AKP’lilerin bu bitmez tükenmez intikam istekleri kaçınılmaz olarak Türkiye’nin ekonomik ve siyasi çıkarlarına aldırmamalarına yol açıyor. Erdoğan ile Gül arasındaki yol ayırımı da burada ortaya çıkıyor zaten. Abdullah Gül iktidar olmak isteyen ama bu iktidarı huzur içinde, yaşam tarzlarına gereken saygıyı göstererek, ne yazacağını, ne söyleyeceğini, nerede nasıl davranacağını insanlara dikte etmeden, sürekli bir kavga içinde yaşamadan sürdürmek isteyen muhafazakârların sözcülüğünü üstleniyor.

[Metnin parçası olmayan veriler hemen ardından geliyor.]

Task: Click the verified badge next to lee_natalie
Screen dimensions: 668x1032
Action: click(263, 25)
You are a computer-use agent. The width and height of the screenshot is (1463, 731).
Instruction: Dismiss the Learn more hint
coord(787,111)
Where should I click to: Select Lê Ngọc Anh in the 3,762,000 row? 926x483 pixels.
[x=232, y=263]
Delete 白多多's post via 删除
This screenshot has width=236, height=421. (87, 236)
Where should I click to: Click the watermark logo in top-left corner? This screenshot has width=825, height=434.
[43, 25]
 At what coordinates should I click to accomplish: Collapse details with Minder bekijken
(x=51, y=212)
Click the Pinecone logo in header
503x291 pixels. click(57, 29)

Bu kesim, Türkiye’nin bütün dünyayla kavga etmesine de, içeride gerginlikler yaşamasına da karşı. Bu politikanın sonunda AKP’nin çok güvendiği ekonomiyi de vuracağının bilincindeler.
Gül özellikle Gezi olaylarından bu yana izlediği siyasetle, Erdoğan’ın ve AKP’nin “intikamcı” bir çizgiden gerginlik çıkartmasına karşı olan AKP’lilerin istediği demokrasiyi ve huzuru getirmeye adaylığını koyuyor. Meclis açılışında yaptığı konuşma, bu adaylığın açıklanması anlamına geliyor bence.

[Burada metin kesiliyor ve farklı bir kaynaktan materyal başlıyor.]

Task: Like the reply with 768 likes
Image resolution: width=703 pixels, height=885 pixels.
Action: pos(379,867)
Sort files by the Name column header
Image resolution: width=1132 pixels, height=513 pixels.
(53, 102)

Bazıları Gül ve Erdoğan arasındaki anlaşmazlığın “iki siyasetçi” arasındaki anlaşmazlık olduğunu zannediyor ve onlar anlaşırsa ortada bir çatlak kalmayacağını düşünüyor. Halbuki AKP, Erdoğan ve Gül arasında çatlamıyor, çatlayan AKP tabanı iki ayrı lider, iki ayrı anlayış, iki ayrı politika ortaya çıkarıyor.
Huzur ve istikrar isteyen AKP’lilerin temsilciğini üstlenen Gül’ün çıkışları, kurucularından biri olduğu partiyi kurtarma çabasının da sonucu bir anlamda. Çünkü Erdoğan’ın “tek adamlığı” AKP’yi yok etti. Bugün ortada bir parti değil sadece “bir adam” ve onun her dediğine “evet” diyen, “her şeyin en iyisini Erdoğan bilir” diyen emir erleri var.

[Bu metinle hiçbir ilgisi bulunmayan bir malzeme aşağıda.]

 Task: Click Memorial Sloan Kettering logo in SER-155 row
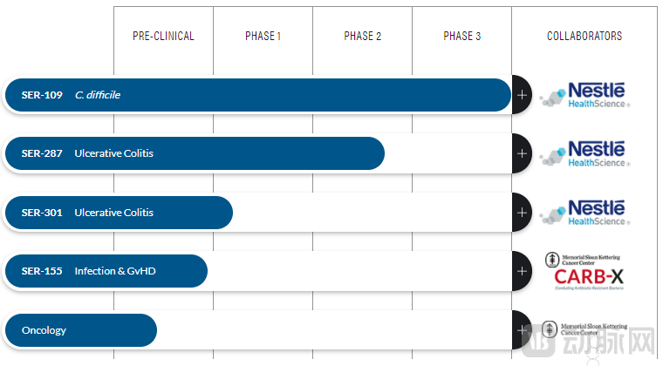[x=584, y=260]
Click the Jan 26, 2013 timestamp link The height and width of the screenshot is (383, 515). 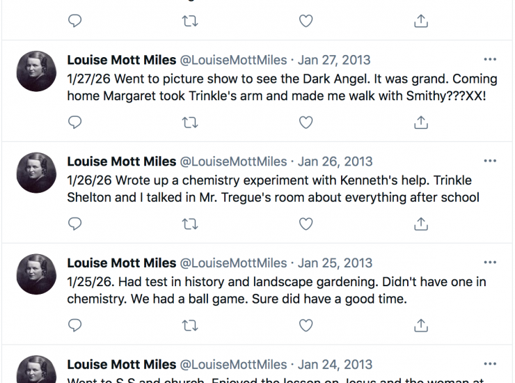pyautogui.click(x=335, y=162)

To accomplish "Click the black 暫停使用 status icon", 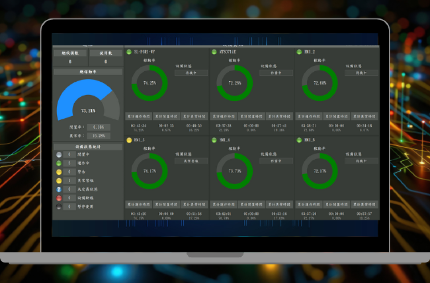I will (x=59, y=206).
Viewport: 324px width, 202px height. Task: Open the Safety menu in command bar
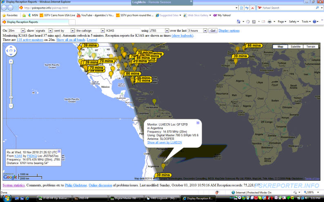pos(293,22)
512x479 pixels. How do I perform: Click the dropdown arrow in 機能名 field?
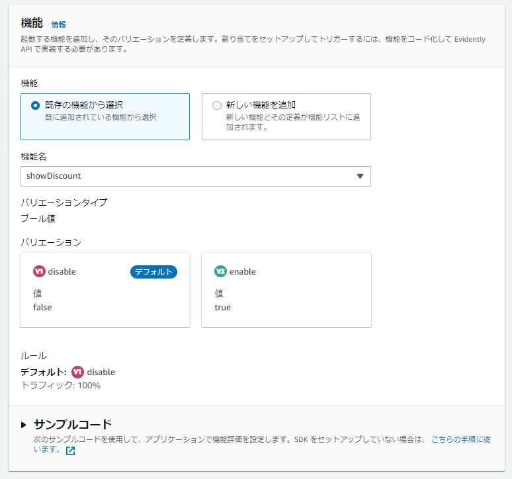(360, 176)
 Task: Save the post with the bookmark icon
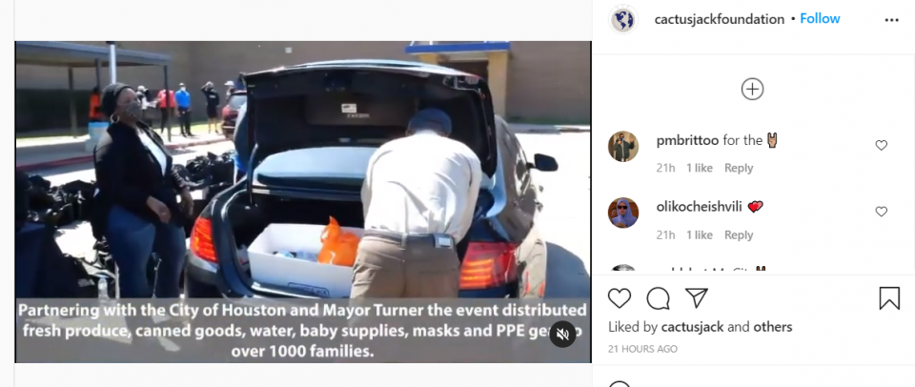(889, 298)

Başbakan bir muhalefet partisi olmadığından yakınıyor ama Türkiye’de bugün bir iktidar partisi de bulunmuyor. AKP bir parti değil artık. Kendine ait fikirleri, tartışmaları kısacası bir hayatiyeti bulunmuyor. Düşünsel anlamda AKP bir ölü.
Bu nedenle, Erdoğan’ın ve hala intikam peşinde koşan muhafazakârların “tek adam” hayranlığının yok ettiği AKP’nin kurtuluş çabaları olarak da okunmalı bence Gül’ün çıkışları.
Türkiye’nin “demokrat” bir AKP’ye duyduğu ihtiyacı düşünürsek, Gül’ün izlediği siyaset hem bu parti için, hem de Türkiye için hayati bir önem taşıyor.